Hellboy: The Crooked Man (2024) nos presenta un enfoque más oscuro y violento que sus predecesores, logrando captar la esencia del antihéroe de una manera diferente. Aunque tiene sus fallos, la película ofrece momentos interesantes que la hacen disfrutar.
Dirección y contexto

Esta nueva película dirigida por Brian Taylor, se adentra en el género de terror de superhéroes con un enfoque renovado que, a pesar de algunos tropiezos, logra ofrecer una experiencia entretenida. Protagonizada por Jack Kesy, Martin Bassindale, y Jefferson White principalmente, esta cinta revive al icónico personaje en un contexto que mezcla lo siniestro con lo fantástico, muy propio del mismo Hellboy.
La historia nos transporta a finales de los años 50, donde Hellboy y Jo Song se embarcan en el transporte de un valioso cargamento. Un accidente los lleva a un extraño bosque en los Montes Apalaches, donde se encuentran con un joven llamado Tom Ferrell. Tom, con un pasado problemático ligado a una bruja seductora, añade una dimensión humana a la narrativa.
Uno de los elementos más intrigantes es la introducción de The Crooked Man, un villano que, aunque sus apariciones son limitadas, logra aportar un aire de misterio al relato. Este personaje, un coleccionista de almas con una estética inquietante, añade un toque de oscuridad que eleva la atmósfera de la película.
Diseño y creatividad
Visualmente, la cinta intenta recrear un ambiente oscuro que, si bien a veces se siente inspirado por clásicos del terror, tiene su propia identidad.

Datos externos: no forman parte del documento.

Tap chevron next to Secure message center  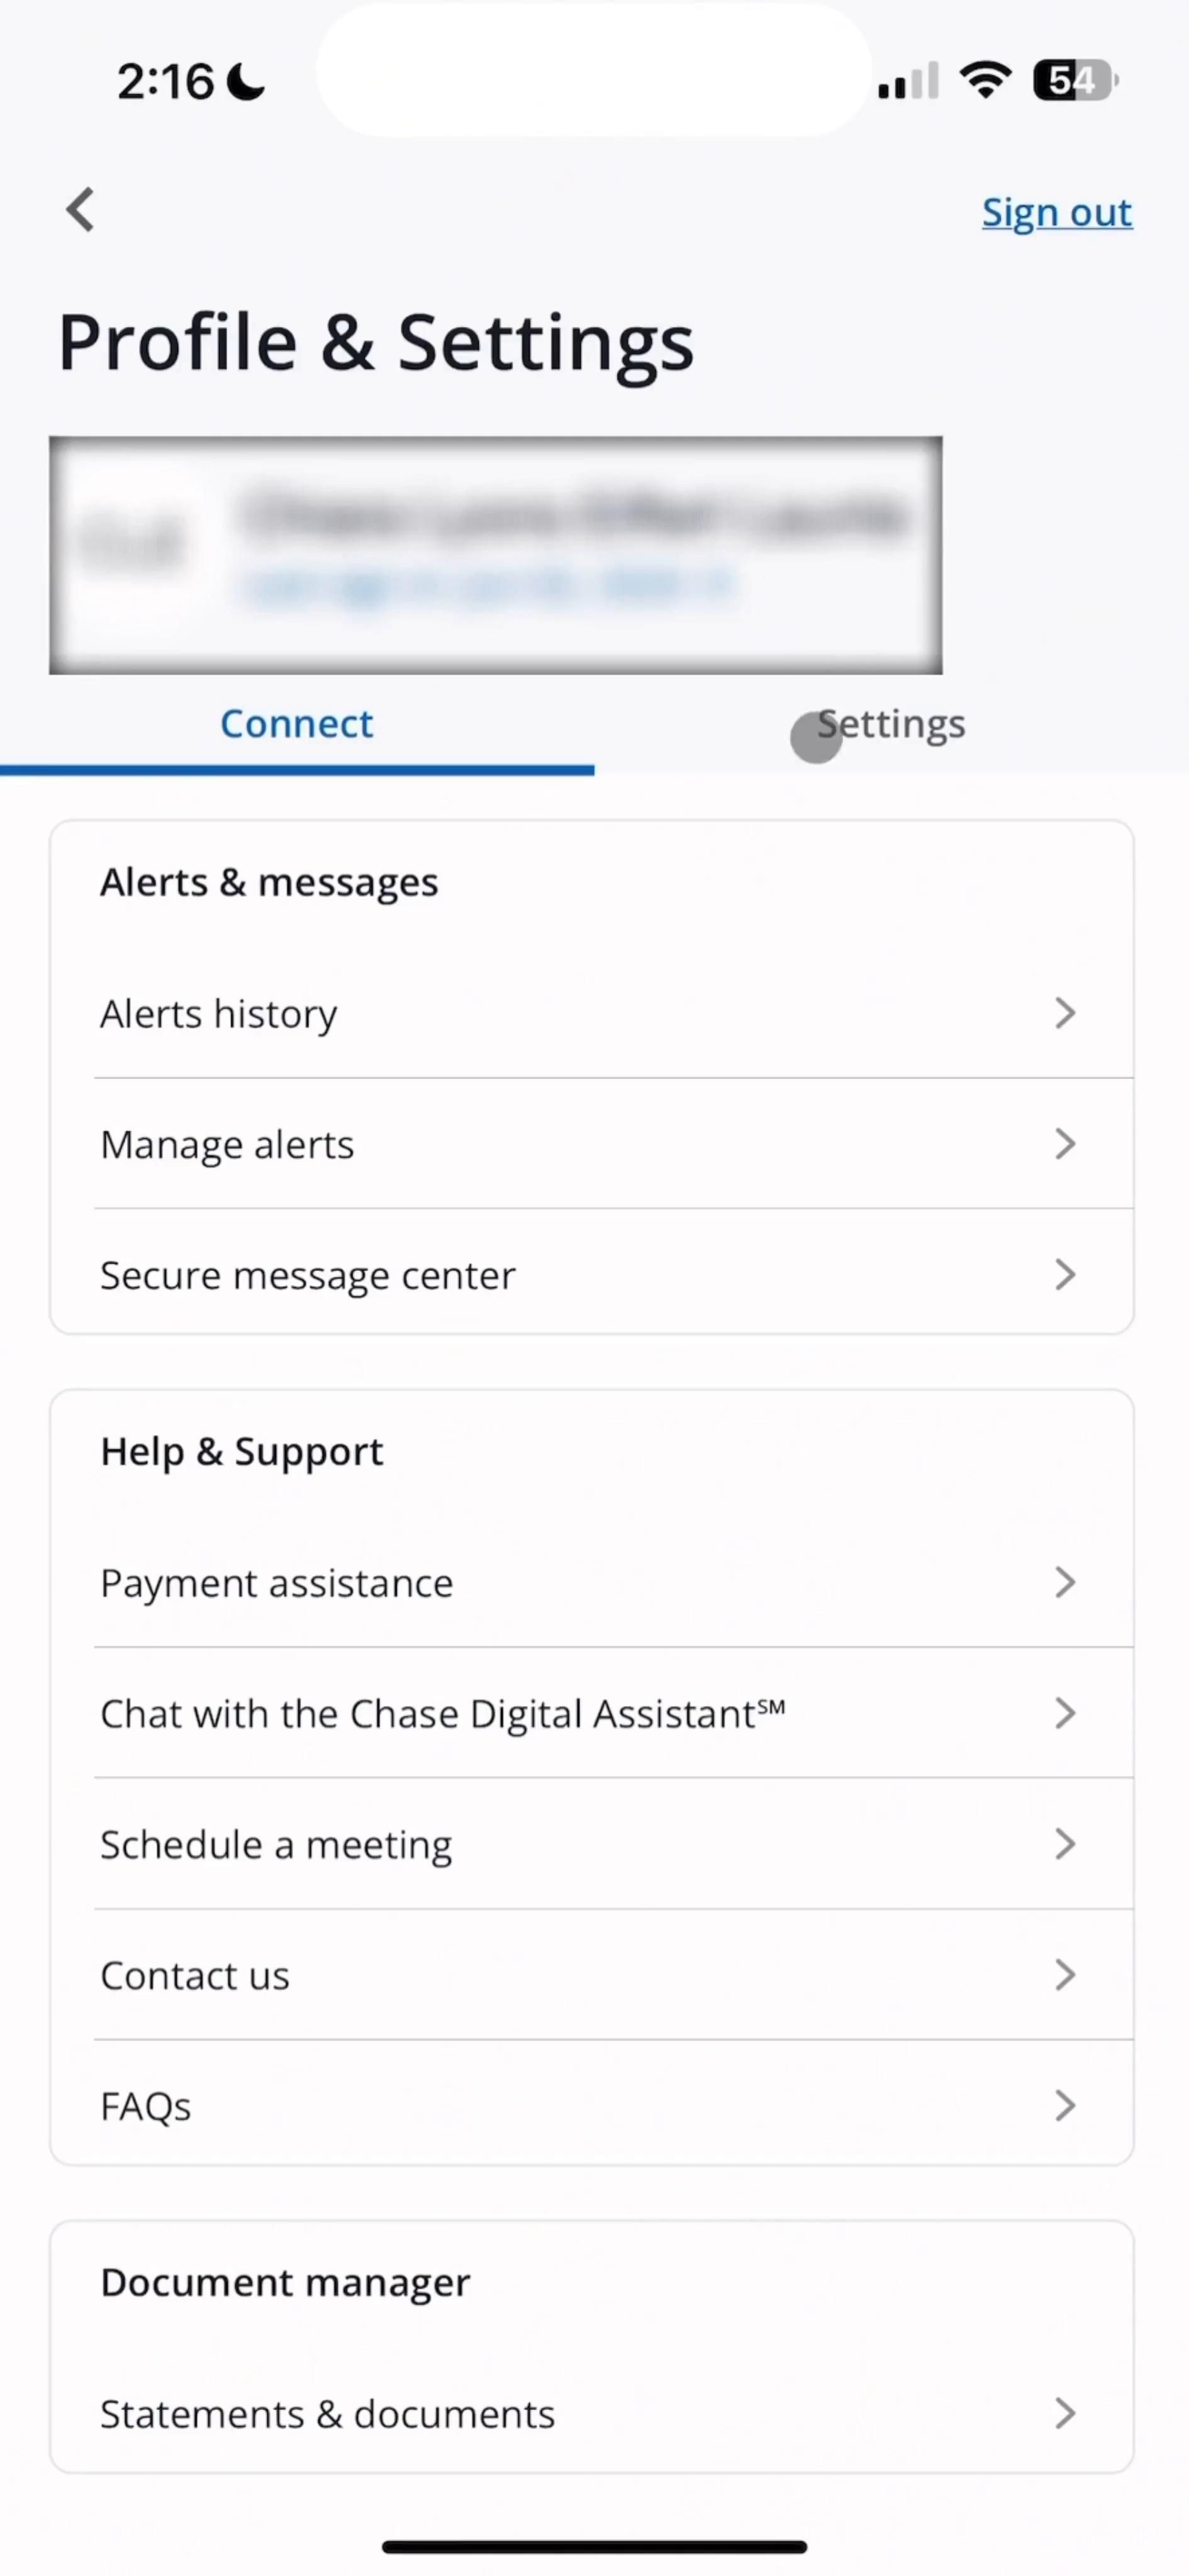click(x=1065, y=1274)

Las criaturas y el diseño de producción no siempre logran el impacto de las versiones anteriores, pero ofrecen un viaje intrigante a un mundo donde lo grotesco y lo sobrenatural se entrelazan.

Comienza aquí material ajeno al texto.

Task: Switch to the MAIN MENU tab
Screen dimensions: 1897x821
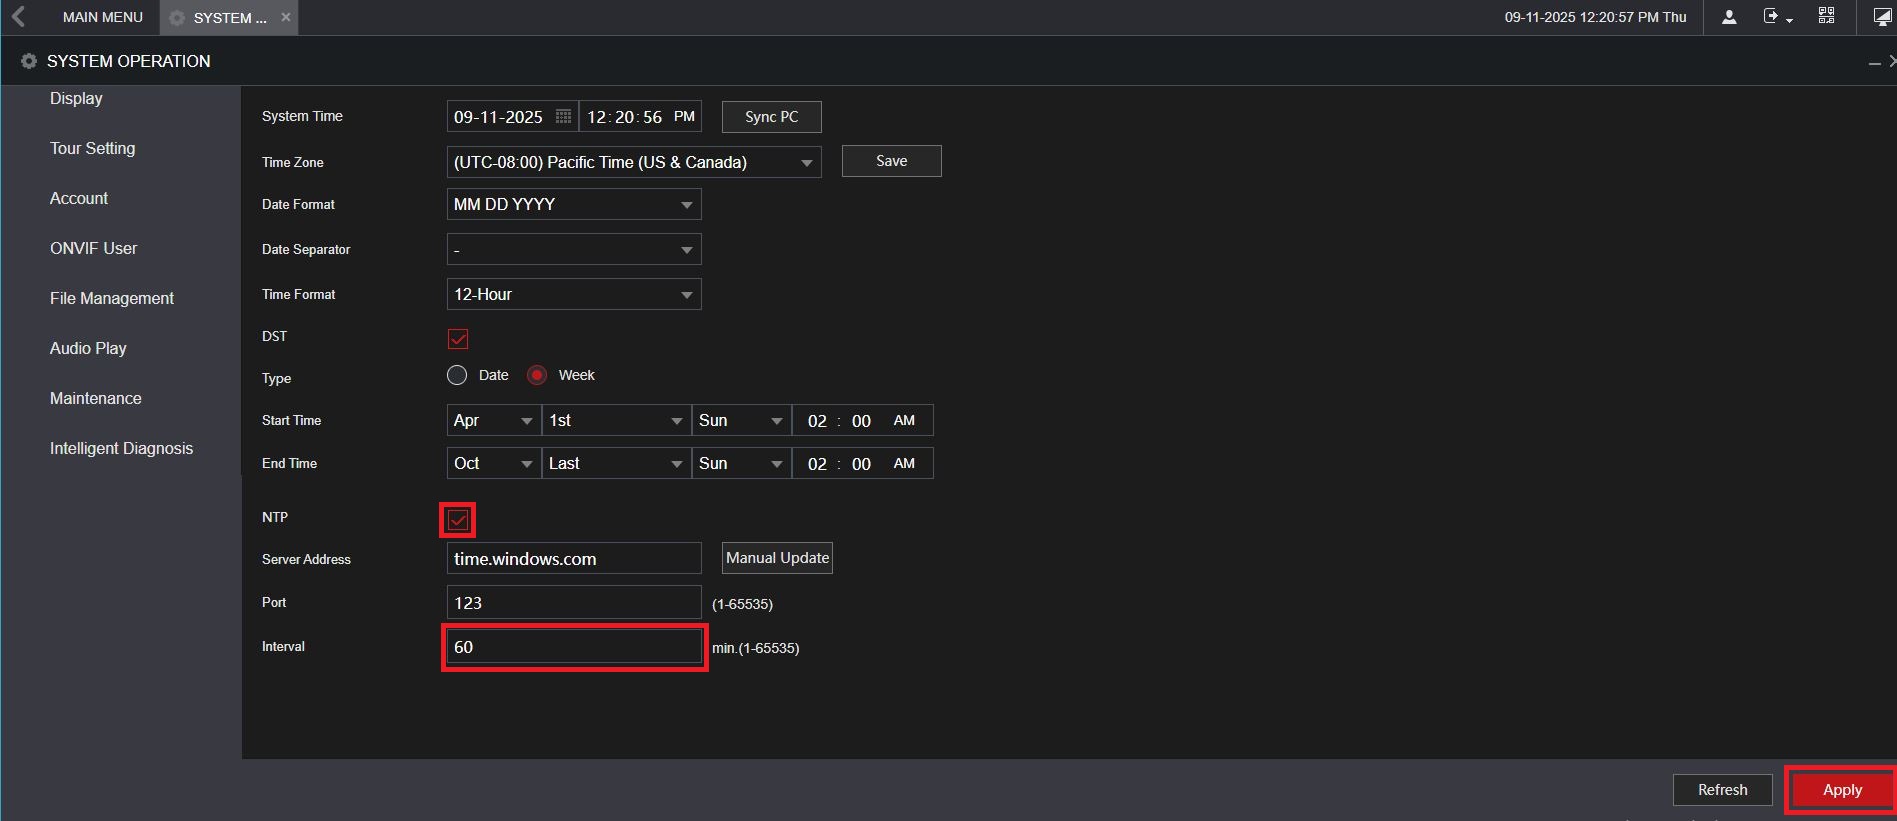Action: [102, 17]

A pesar de un presupuesto limitado, lo que se traduce en efectos especiales menos impactantes, la película muestra que puede ofrecer una narrativa sólida, incluso si no siempre logra los altos estándares visuales de otras adaptaciones. Este enfoque más modesto permite a la película destacar en un entorno saturado de superhéroes.
Desafios narrativos
Es cierto que la película enfrenta ciertos desafíos en la acción gracias a su limitado presupuesto; sin embargo, el guion se esfuerza por mantener el interés del espectador. Algunos diálogos pueden parecer flojos, con algún que otro momento de ingenio que logran conectar con el público. La interpretación de Jack Kesy aporta un aire fresco al personaje, combinando la esencia del Hellboy clásico con un nuevo matiz que puede atraer a la audiencia. A pesar de algunos chistes que pueden parecer insulsos y retomando lo mencionado sobre los diálogos serios que carecen de su peso necesario, Kesy se esfuerza por dar vida a un antihéroe que lucha con su identidad y su destino. Su representación, aunque diferente, logra evocar la complejidad esencial del personaje.

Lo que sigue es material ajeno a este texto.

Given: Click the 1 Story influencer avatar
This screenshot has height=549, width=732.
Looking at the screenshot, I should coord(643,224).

Uno de los retos de Hellboy: The Crooked Man es su villano, una entidad demoníaca cuyo plan es muy predecible que intenta con mucho esfuerzo mantener la tensión en ciertos momentos. La historia, poco original o imaginativa, ofrece un entretenido enfrentamiento entre el héroe y el antagonista, brindando un espectáculo que puede disfrutar cualquier amante del cine de superhéroes.
En conclusión…
En conclusión, Hellboy: The Crooked Man es una película que, a pesar de sus imperfecciones, logra entretener y ofrecer una nueva mirada a un personaje icónico. Con un enfoque en el terror y una narrativa intrigante, demuestra que incluso las nuevas versiones pueden traer algo valioso al legado del Diablo Rojo. Aunque no todos los elementos funcionen a la perfección, la experiencia de ver esta película puede ser gratificante para los fans del género y de Hellboy.